Traditionally, we wish each other a Happy New Year. That’s nice, as long as we go beyond wishing and hoping.

Children wishing a happy new year 2014 in front of a white board

My children with their new board and easel.

Salman Khan of the Khan Academy inspired me with his 2012 commencement speech at Rice University. He encouraged the graduates to take a pro-active approach towards happiness and challenged them to increase the net happiness of the world.

How do you do that?

1. Be positive in a delusional kind of way, even when the situation looks hopeless. “Sometimes I force myself to smile. Good things happen in your body when you smile,” he says.

2. Appreciate the smallest things people do for you and tell them so. A waiter, a bank teller, a sibling, a friend, a store clerk – they all need a word of encouragement and a compliment. By saying one nice thing, you might not only turn a bad day into a good one for someone, you might turn a career around. The ripple effects of positive words cannot be measured.

3. Travel forwards and backwards in time. Let’s say that you were 70 today, but somehow you could magically go back in time to today and re-live your life.

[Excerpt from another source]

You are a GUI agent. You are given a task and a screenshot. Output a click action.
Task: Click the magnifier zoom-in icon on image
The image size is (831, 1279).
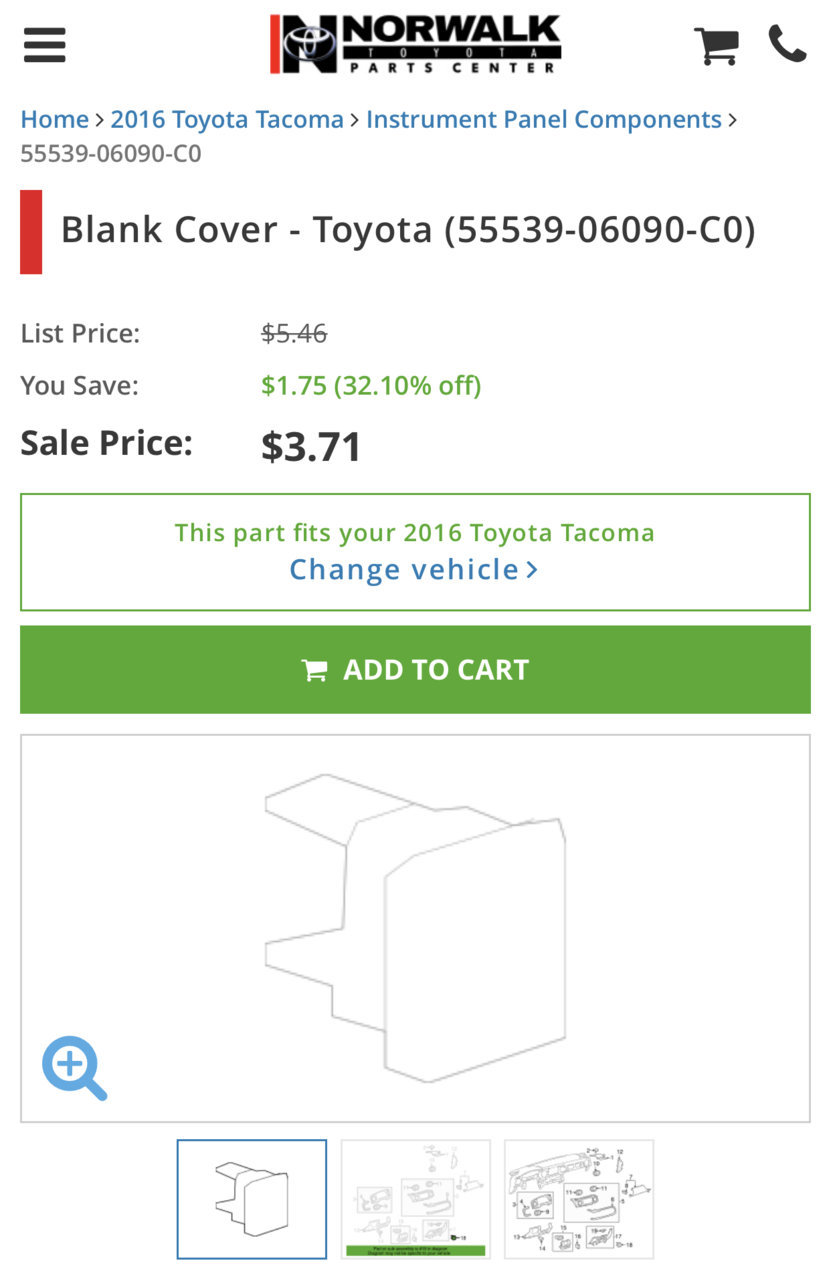tap(74, 1068)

You can re-live all your successes, and fix all your regrets.

What kind of things would a 70-year-old person regret?

  • not spending more time with their children
  • not saying “I love you” more to their spouse
  • not telling their parents how much they appreciate them

There’s nothing on that list about bringing more work home from the office for the weekend or getting all the laundry done by a certain time each day.

Corollary: by homeschooling your children, you touch not only your children and grandchildren, but this world in ways you don’t even dream about.

On that note, let me wish you a Happy New Year and a successful homeschool in 2014.